**Data for this exercise:**
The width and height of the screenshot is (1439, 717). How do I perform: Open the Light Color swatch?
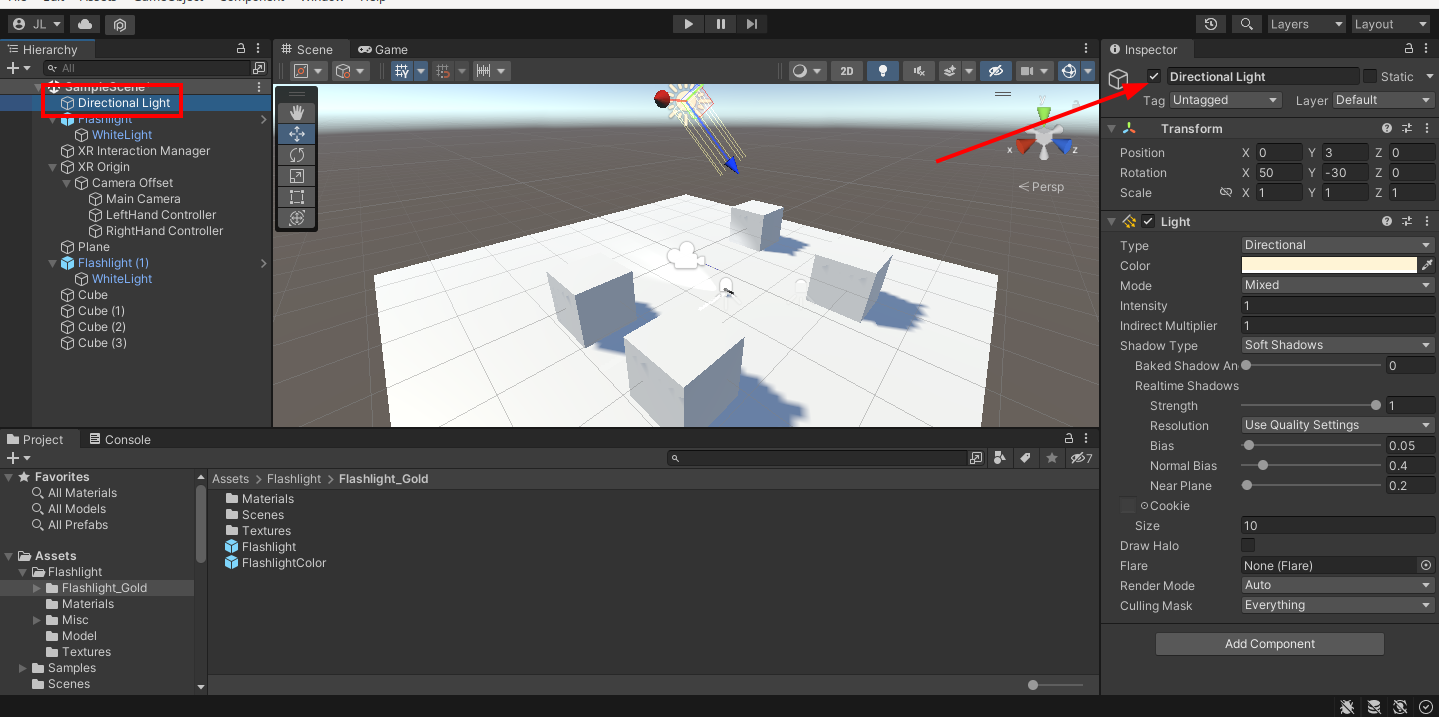point(1328,265)
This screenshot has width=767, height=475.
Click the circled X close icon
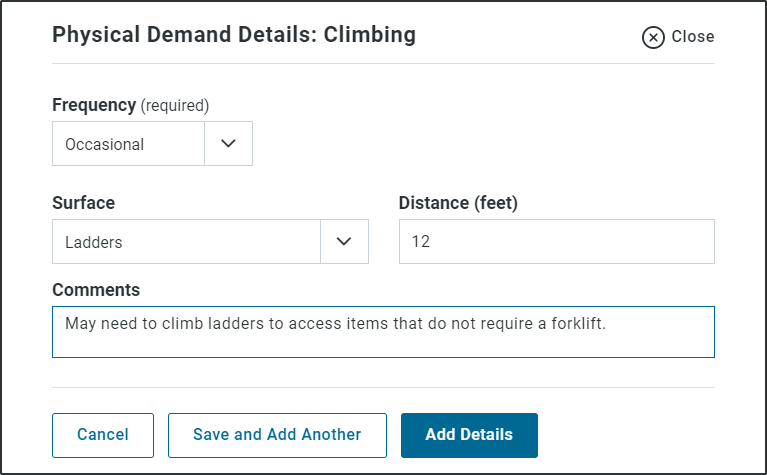coord(653,38)
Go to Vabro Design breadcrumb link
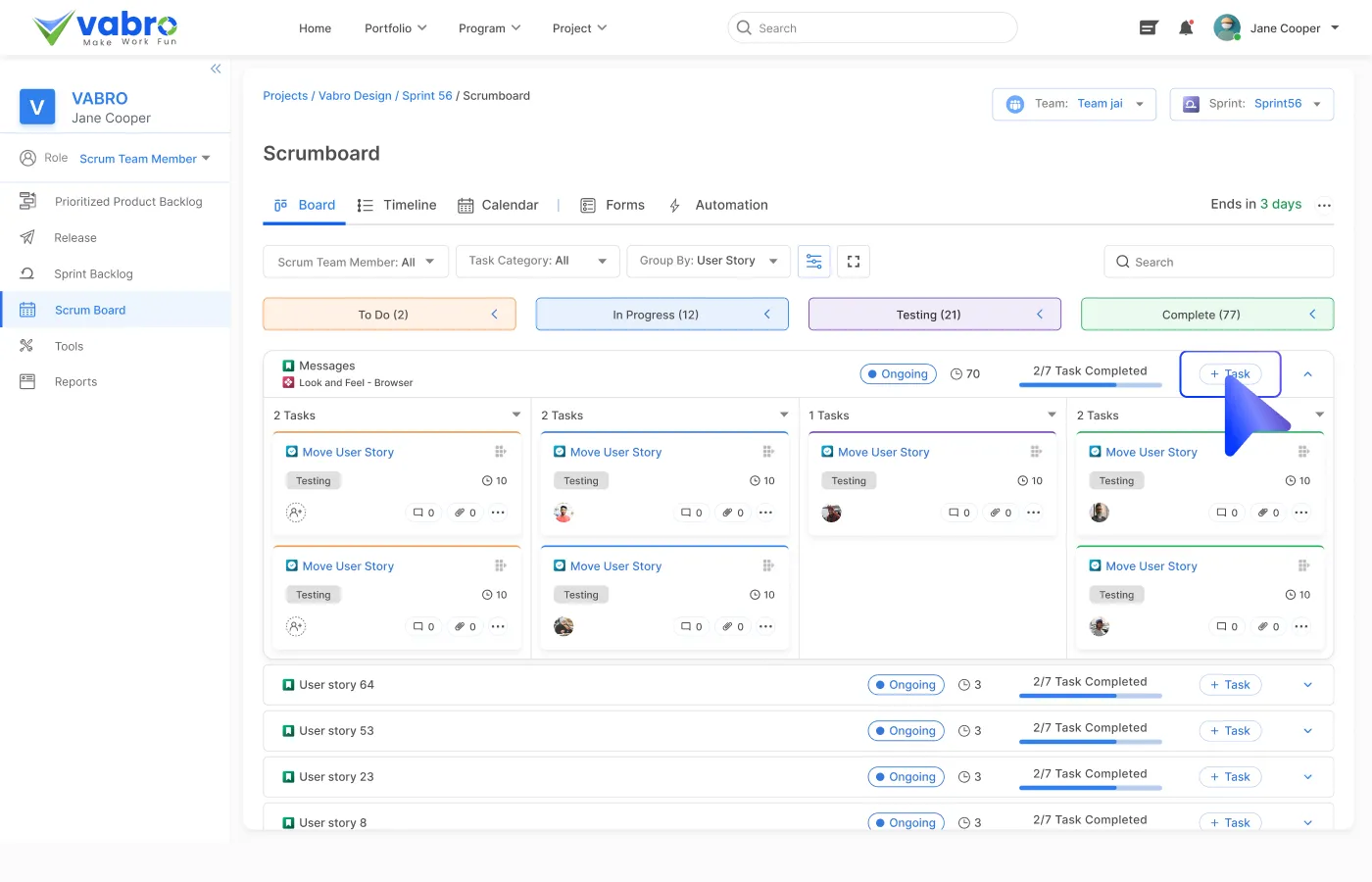Viewport: 1372px width, 882px height. tap(355, 96)
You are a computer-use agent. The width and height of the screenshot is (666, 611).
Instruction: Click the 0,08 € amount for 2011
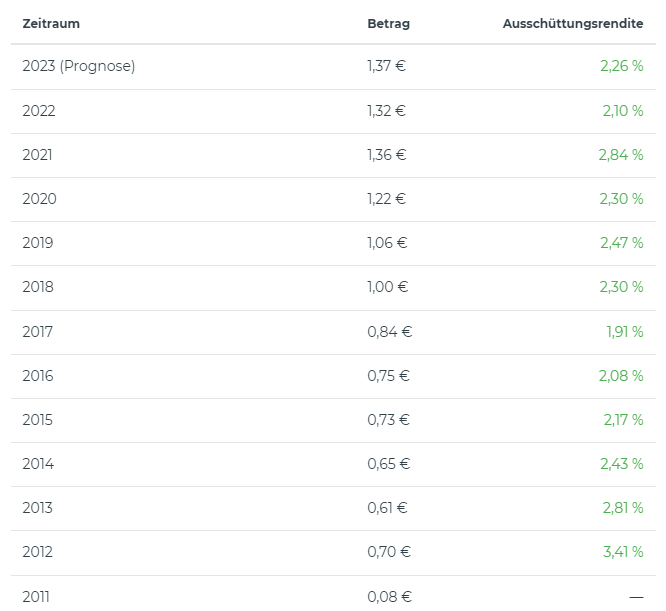389,597
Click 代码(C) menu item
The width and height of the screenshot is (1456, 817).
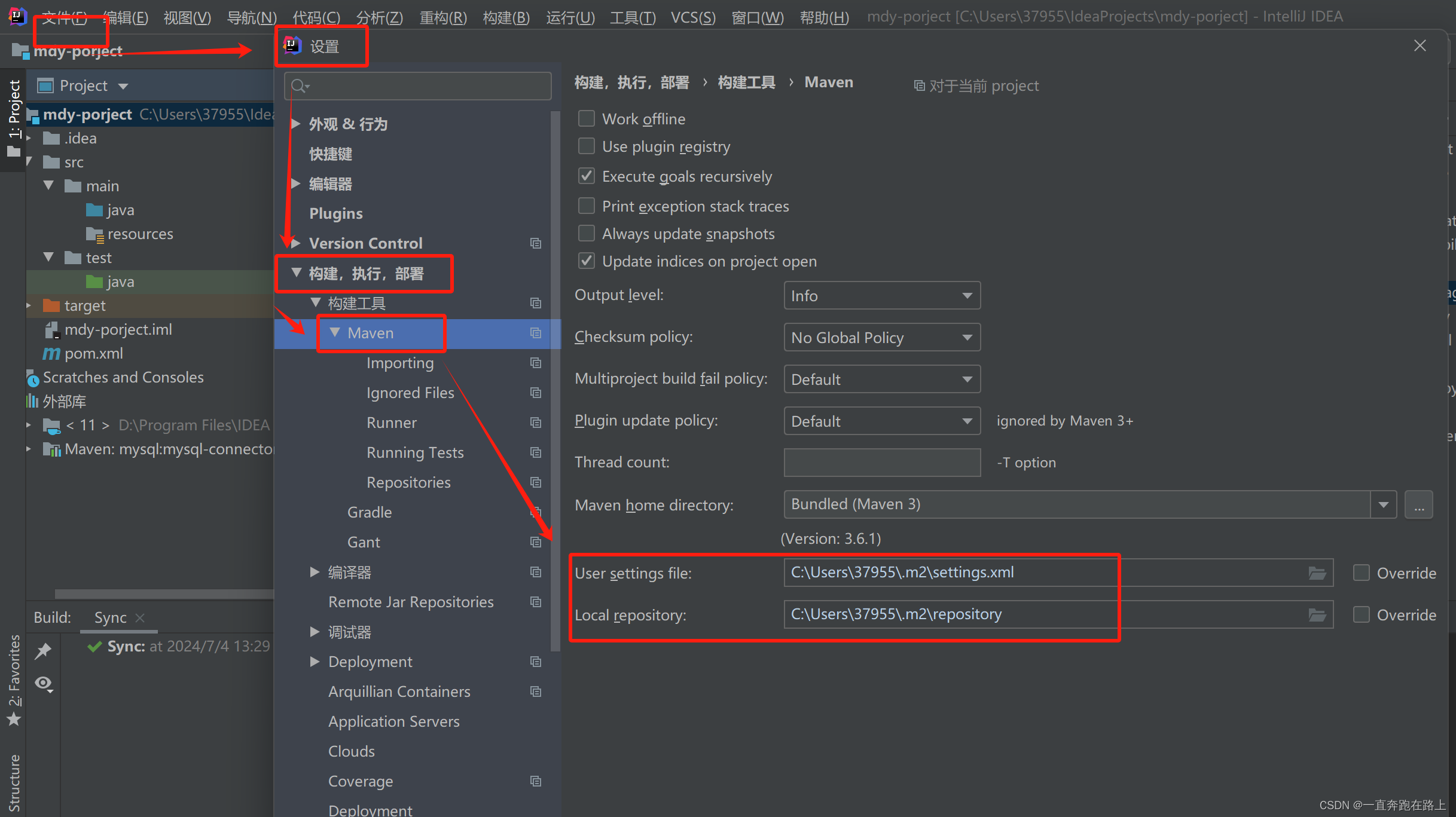pyautogui.click(x=315, y=16)
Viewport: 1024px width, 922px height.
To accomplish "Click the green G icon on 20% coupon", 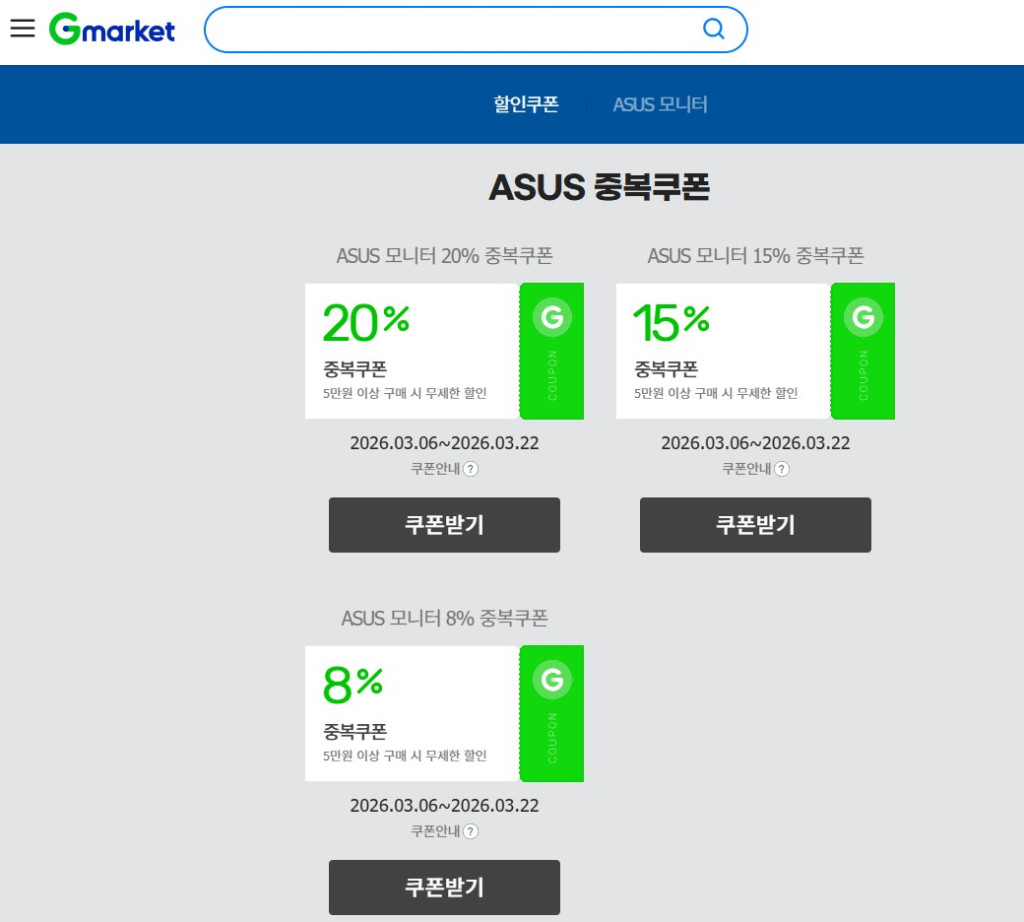I will click(x=552, y=318).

**Directions for this task:**
Here the job is to output the lines from the top of the listing through the line holding "You are a computer-use", word for word and without pictures.

**Task result:**
The width and height of the screenshot is (1439, 717). How do I perform: Open the Light Color swatch?
point(1328,265)
This screenshot has width=767, height=475.
Click the circled X close icon
coord(653,38)
Go to Vabro Design breadcrumb link
Viewport: 1372px width, 882px height. tap(355, 96)
You are a computer-use agent. The width and height of the screenshot is (666, 611).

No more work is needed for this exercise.